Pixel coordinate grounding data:
-.-.-
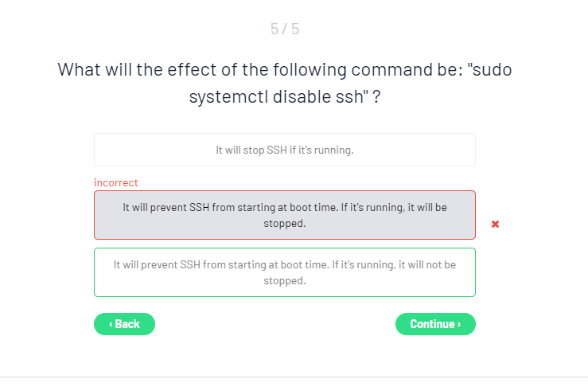Click the question heading about sudo systemctl
588x387 pixels.
click(x=284, y=82)
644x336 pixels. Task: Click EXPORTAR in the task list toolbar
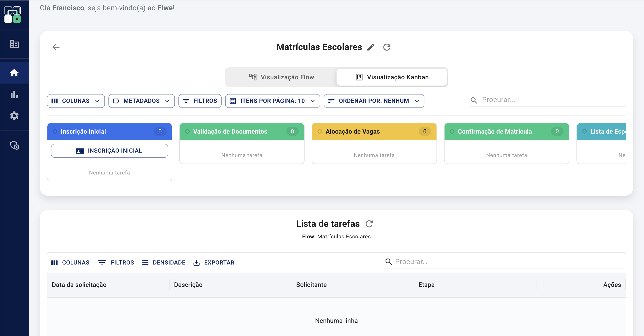[x=214, y=263]
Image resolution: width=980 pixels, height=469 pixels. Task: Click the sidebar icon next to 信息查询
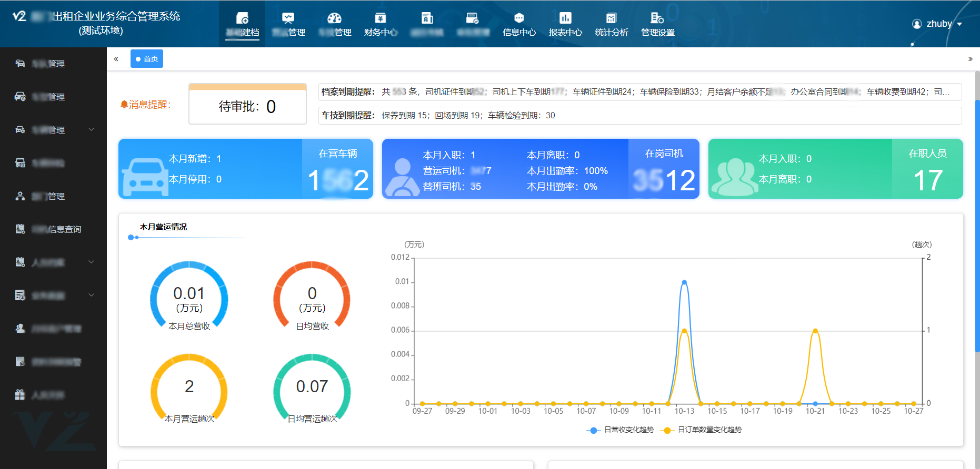click(20, 229)
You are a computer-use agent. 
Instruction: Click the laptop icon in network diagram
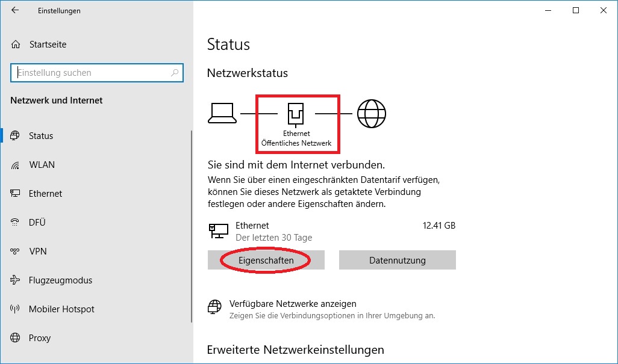222,113
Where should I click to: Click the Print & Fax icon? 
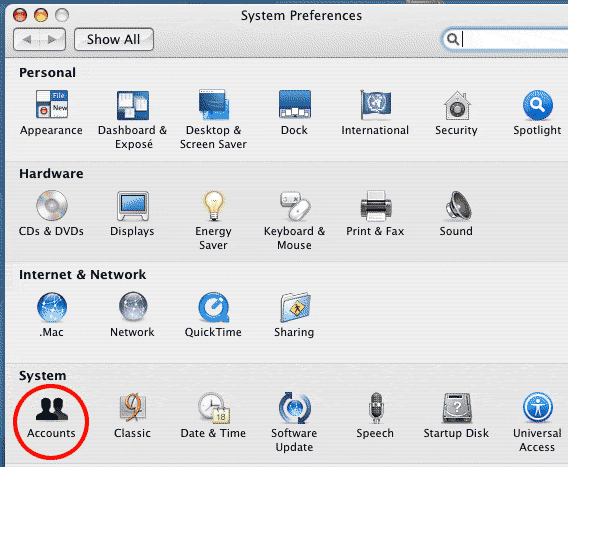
-.-.-
**What the task requires**. Once the pictures are set aside, what is needed is the lines from the line with "You are a computer-use agent." through the end of the data, written out exactly and alone.

**Solution for this task**.
You are a computer-use agent. 
Instruction: Click the laptop icon in network diagram
222,113
Where should I click to: Click the Print & Fax icon? 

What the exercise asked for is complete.